## Exercise directions:
What lines of the data hold the string "will"? Copy them all.
----------------
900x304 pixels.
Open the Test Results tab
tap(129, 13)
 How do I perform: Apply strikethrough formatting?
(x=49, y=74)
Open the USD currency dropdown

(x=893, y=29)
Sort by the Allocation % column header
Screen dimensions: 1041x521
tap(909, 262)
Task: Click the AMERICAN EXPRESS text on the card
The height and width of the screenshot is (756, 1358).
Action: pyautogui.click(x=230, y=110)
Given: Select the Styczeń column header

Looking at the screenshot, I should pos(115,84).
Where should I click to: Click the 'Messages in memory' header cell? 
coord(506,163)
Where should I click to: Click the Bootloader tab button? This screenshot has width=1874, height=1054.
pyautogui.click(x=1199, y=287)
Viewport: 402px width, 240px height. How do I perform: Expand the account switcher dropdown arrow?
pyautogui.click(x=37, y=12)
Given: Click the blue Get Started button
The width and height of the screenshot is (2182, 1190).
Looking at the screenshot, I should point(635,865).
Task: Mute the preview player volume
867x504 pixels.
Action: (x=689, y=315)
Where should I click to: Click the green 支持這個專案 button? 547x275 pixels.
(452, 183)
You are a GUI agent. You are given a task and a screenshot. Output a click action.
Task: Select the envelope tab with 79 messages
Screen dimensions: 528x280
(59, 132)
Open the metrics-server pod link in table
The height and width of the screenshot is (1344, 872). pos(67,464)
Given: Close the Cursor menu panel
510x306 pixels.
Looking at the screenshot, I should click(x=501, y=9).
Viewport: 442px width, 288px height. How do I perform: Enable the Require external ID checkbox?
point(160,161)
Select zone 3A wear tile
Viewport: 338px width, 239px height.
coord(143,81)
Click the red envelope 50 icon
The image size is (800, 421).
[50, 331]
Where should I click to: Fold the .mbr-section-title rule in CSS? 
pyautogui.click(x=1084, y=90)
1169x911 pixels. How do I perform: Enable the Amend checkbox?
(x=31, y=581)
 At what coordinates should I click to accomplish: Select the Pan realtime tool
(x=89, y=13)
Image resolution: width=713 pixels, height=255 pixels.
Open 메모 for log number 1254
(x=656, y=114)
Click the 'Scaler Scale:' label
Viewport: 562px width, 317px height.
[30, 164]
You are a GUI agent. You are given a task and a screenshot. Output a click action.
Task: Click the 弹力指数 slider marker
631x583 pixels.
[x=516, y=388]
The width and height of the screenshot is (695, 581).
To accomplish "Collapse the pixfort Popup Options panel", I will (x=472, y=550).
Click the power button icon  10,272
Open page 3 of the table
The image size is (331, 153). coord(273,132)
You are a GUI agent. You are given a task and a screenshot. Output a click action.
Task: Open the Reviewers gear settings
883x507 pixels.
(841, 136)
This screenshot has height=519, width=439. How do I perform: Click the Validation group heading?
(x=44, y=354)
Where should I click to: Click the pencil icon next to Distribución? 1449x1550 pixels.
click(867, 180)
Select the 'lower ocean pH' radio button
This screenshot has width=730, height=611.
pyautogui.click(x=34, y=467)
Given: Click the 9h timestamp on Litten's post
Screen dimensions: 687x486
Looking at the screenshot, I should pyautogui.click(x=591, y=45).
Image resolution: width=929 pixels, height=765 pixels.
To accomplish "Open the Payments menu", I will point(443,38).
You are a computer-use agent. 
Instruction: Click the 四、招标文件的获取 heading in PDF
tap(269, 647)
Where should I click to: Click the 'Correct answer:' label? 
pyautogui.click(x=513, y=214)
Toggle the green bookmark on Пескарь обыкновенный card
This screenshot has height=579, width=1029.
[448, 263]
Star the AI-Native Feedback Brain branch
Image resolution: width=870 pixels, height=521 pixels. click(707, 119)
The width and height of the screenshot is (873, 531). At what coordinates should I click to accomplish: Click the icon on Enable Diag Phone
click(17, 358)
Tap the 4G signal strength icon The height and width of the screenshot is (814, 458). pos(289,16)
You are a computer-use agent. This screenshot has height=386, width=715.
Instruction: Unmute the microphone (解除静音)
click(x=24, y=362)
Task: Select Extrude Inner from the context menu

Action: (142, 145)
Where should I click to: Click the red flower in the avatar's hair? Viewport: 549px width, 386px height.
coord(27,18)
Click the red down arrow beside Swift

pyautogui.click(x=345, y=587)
----------------
## Answer to this exercise:
To accomplish "Collapse the pixfort Popup Options panel", I will (x=472, y=550).
To accomplish "Open the Payments menu", I will point(443,38).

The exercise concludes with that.